PROVIDED ENTRIES:
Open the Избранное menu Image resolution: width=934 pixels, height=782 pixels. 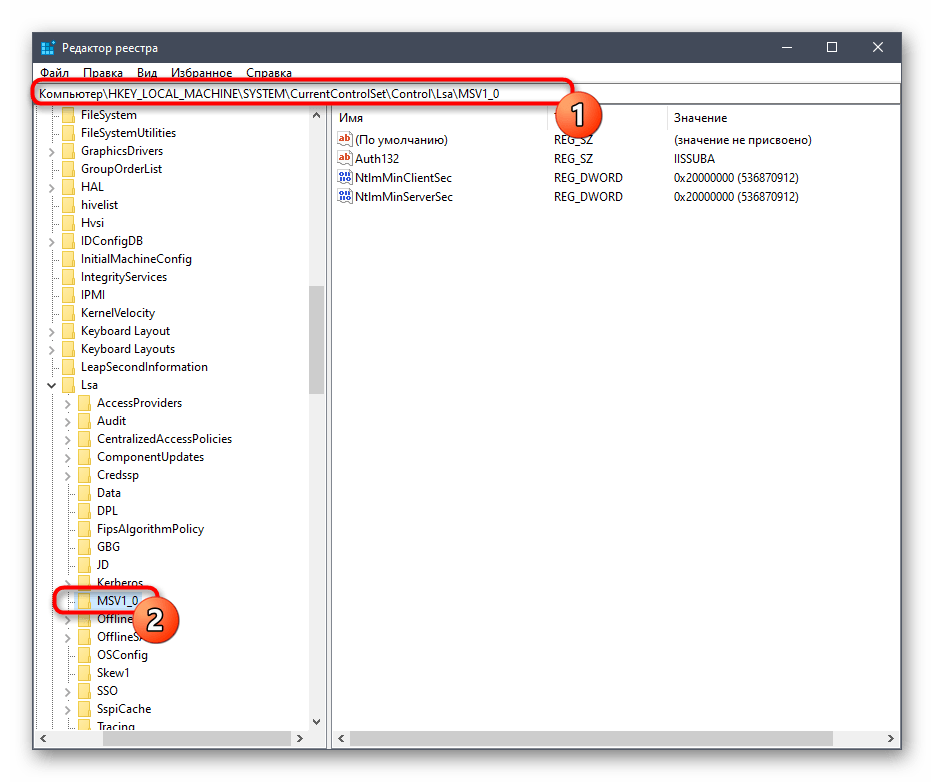click(201, 73)
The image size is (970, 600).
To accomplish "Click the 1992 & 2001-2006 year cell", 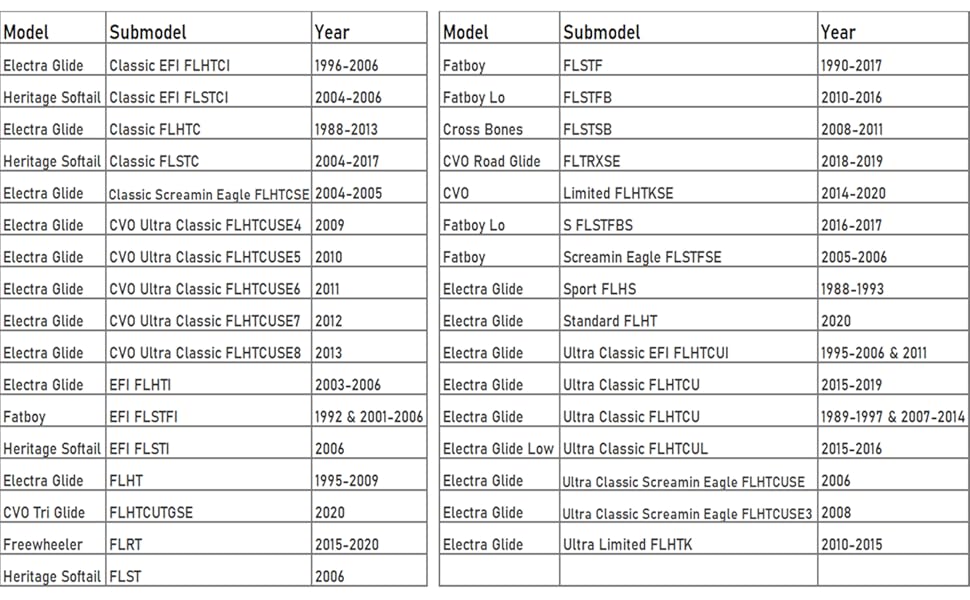I will (368, 417).
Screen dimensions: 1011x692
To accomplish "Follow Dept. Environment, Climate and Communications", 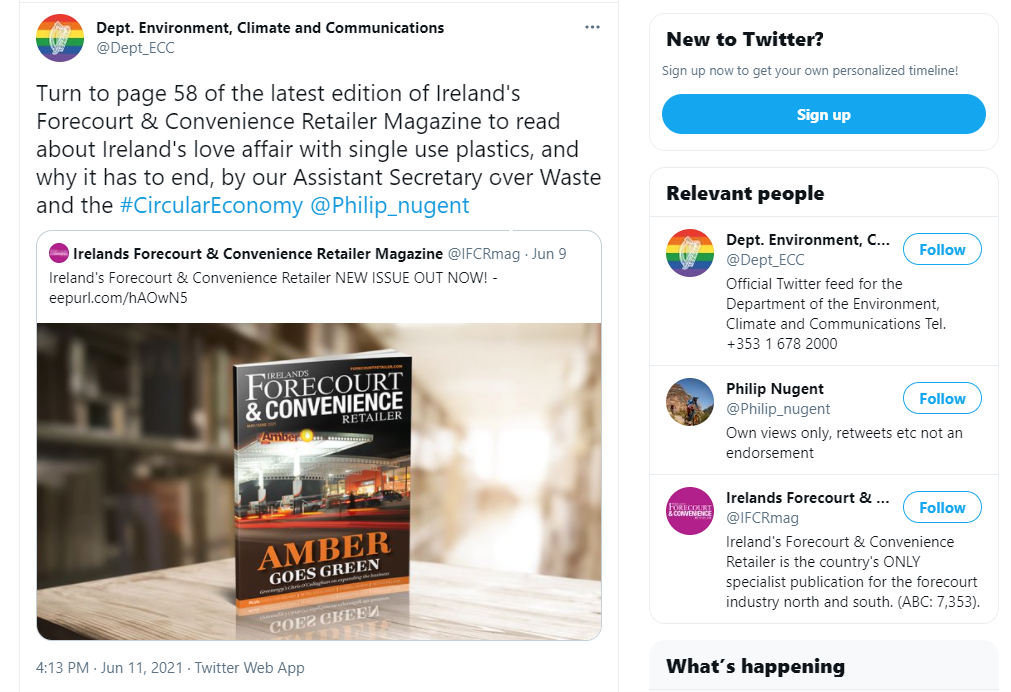I will (942, 250).
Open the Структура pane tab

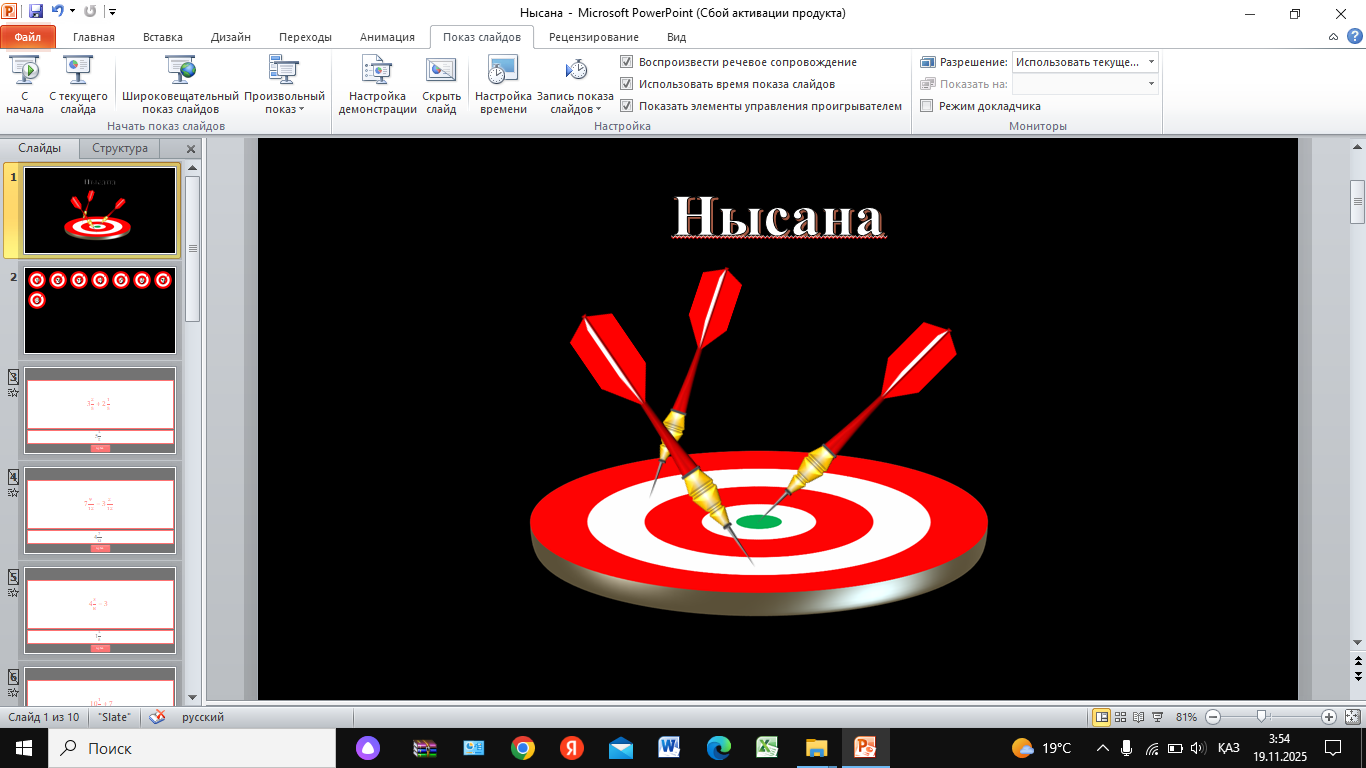coord(120,148)
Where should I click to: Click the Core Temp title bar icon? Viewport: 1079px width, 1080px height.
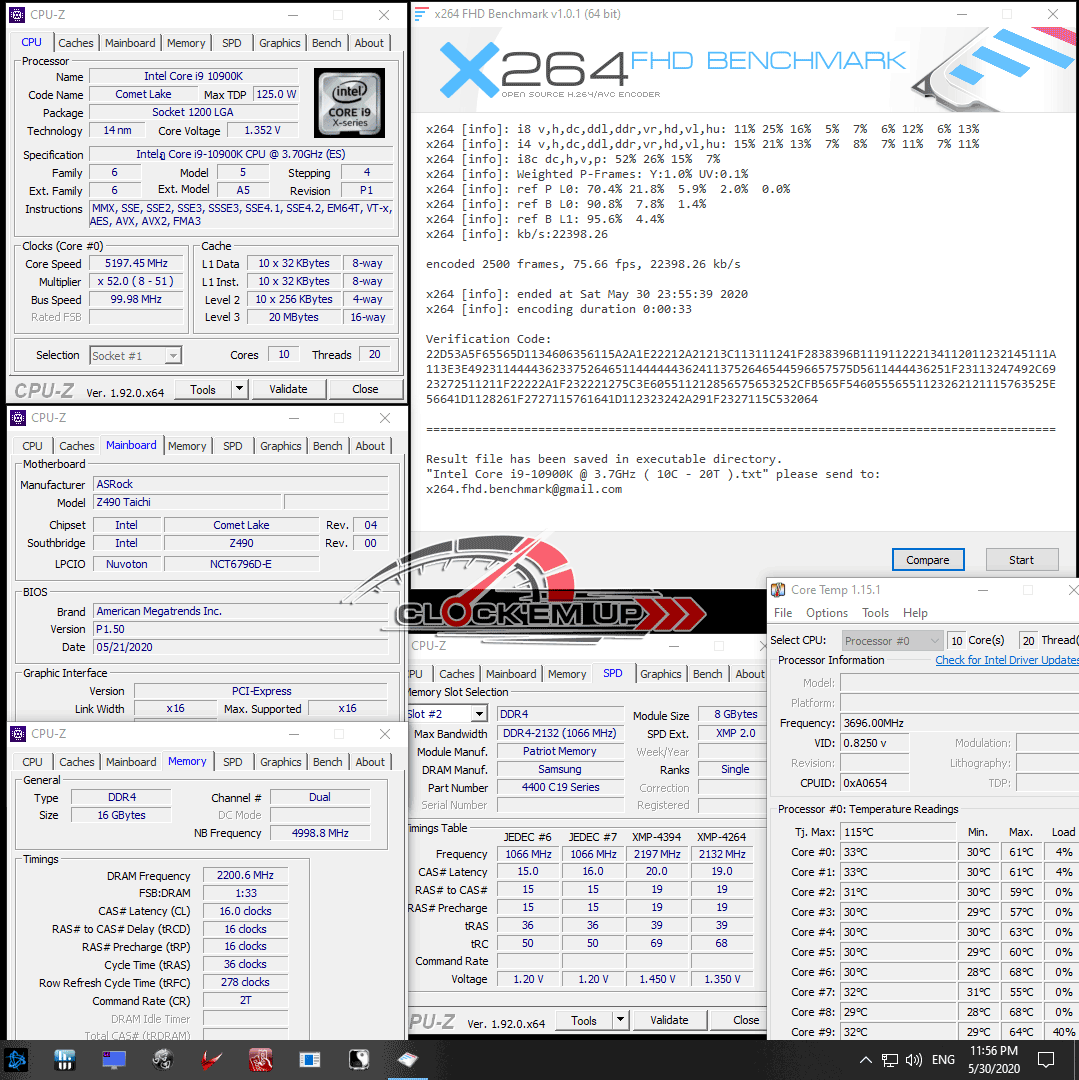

TASK DESCRIPTION: Set down exactly the lines between the one with "Open the Структура pane tab" and the last line of the material above, both included, but none of the pictures.

THE ANSWER:
Open the Структура pane tab

coord(120,148)
Where should I click to: Click the Core Temp title bar icon? Viewport: 1079px width, 1080px height.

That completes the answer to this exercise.